Ş. H. 2: Bölüm 15

5.5K 359 31
                                    

İnsanın hayatında dönüm noktaları vardır. Kimim bir çarpışma ile değişir, kimi bir gülüş, kimi bir gözyaşı ile değişir. Kimi doğar büyür ve ölür. Kimi tarihe altın harflerle adını yazdırır. Kimi ise sadece durur bekler düşünür ve döner ardına gider. Benim şuan yapmak istediğim dönüp ardımı gitmekten başka bir şey değildi.

Peşimi bırakmayan kara geçmiş her yerde karşıma çıkıyor beni bir şekilde şaşırtmanın bir yolunu buluyordu. Hayır, bu sefer şaşırtmaktan ziyade beni korkuttu; çünkü artık koruyacak çok daha önemli bir şeye sahiptim.
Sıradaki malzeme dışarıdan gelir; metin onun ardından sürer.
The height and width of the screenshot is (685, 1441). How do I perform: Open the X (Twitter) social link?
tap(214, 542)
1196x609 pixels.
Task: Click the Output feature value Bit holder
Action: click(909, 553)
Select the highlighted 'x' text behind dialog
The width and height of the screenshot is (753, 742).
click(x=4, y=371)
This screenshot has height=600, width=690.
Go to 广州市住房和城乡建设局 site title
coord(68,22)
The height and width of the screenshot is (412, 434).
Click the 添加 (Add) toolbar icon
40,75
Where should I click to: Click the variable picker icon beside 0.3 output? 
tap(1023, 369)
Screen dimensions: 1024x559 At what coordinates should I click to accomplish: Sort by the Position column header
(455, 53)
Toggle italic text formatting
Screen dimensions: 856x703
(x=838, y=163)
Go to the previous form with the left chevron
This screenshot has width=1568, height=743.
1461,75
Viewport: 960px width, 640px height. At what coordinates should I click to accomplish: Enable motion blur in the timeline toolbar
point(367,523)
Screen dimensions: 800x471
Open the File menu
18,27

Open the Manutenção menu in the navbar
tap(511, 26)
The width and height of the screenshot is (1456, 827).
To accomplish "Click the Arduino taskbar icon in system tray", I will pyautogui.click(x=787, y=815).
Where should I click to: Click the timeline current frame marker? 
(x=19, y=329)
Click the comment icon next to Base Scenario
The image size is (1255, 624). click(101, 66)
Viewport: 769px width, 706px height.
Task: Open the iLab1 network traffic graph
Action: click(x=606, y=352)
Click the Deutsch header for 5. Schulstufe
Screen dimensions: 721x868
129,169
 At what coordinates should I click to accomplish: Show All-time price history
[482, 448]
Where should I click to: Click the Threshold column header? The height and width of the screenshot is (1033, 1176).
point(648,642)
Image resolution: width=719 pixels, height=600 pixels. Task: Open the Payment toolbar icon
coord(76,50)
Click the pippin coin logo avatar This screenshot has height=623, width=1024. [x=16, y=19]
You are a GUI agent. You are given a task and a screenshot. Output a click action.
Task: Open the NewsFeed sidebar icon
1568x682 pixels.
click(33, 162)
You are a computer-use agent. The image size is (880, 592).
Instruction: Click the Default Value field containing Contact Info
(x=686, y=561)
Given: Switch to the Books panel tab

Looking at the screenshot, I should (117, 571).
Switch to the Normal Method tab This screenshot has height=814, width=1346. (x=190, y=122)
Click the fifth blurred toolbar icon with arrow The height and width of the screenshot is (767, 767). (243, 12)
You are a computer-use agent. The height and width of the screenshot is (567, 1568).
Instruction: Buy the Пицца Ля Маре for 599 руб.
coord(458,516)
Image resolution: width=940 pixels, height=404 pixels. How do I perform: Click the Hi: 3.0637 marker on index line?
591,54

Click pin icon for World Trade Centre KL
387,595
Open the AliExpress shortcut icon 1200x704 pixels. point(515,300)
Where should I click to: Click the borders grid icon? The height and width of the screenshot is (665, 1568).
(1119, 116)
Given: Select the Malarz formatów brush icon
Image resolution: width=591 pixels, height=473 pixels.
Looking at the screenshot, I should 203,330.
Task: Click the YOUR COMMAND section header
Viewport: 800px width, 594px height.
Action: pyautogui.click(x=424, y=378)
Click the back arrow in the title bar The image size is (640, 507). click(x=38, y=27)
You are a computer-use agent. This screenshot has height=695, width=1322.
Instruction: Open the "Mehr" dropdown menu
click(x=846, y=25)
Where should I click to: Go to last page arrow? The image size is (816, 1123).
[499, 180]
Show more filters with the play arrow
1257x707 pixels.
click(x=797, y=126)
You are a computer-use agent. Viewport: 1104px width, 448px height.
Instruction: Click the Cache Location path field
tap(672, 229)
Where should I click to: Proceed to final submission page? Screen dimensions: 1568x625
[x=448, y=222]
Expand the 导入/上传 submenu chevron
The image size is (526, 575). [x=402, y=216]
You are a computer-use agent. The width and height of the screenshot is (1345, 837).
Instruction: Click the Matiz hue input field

Karşı masada oturan orta yaşlı adamdan gözlerimi alıp bana seslenen adama döndüğümde işlerin daha da zor ve karmaşık bir seviyeye geleceğinin pek tabii farkındaydım fakat bu kadar erken olmasını beklemiyordum.

"Nazlı!"

Soru sorması sadece adımla seslendi ve ben az önce yaşadığım o boğucu havadan sıyrılıp olmam gereken neşeli hale geri geldim. Önümde yarısı yenmiş çileklere hüzünlü bir bakış atıp Ali'ye çıkardım yeniden gözlerimi.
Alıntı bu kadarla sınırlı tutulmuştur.